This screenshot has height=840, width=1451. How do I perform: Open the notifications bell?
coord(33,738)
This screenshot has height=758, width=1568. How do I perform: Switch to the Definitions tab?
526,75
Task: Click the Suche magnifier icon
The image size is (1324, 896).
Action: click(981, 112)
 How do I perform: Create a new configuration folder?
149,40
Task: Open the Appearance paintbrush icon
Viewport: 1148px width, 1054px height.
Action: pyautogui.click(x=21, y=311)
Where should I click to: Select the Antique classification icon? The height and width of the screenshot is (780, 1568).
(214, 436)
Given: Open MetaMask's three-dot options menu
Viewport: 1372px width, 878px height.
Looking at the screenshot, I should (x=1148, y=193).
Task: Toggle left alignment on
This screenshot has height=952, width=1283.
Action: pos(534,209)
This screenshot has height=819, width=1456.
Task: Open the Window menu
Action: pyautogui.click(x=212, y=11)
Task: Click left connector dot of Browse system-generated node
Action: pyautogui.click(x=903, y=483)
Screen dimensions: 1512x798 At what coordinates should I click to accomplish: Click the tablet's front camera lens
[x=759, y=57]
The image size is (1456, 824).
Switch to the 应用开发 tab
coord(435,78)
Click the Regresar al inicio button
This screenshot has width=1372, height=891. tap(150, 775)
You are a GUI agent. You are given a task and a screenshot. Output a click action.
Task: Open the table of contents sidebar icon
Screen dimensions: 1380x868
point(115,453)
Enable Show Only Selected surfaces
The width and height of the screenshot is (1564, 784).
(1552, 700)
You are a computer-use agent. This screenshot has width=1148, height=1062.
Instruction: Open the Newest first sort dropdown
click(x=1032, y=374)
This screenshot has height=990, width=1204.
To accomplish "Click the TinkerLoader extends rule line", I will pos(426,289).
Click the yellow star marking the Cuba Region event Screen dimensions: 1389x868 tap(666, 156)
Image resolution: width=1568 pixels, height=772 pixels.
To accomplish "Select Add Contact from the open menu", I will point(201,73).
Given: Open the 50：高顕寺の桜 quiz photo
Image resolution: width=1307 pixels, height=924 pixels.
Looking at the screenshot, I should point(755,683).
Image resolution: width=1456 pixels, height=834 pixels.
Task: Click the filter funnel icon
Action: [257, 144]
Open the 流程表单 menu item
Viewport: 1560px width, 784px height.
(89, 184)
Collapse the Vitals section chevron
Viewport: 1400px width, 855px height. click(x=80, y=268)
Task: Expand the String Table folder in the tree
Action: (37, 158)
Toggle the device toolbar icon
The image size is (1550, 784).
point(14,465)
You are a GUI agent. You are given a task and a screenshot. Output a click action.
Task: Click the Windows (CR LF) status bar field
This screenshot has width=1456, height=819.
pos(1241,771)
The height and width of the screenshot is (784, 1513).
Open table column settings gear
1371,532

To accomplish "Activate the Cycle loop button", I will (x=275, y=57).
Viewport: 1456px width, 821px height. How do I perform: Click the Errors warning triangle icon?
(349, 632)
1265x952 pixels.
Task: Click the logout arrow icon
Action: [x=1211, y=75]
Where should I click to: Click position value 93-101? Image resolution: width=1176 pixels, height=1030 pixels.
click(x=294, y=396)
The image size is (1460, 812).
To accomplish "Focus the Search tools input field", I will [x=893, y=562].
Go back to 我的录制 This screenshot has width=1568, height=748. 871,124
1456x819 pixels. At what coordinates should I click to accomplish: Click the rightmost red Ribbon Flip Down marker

--

**Exercise details:** Filter the entries above down to the lines that contain the word "field".

**Solution:**
Task: Click the Windows (CR LF) status bar field
To accomplish "Focus the Search tools input field", I will [x=893, y=562].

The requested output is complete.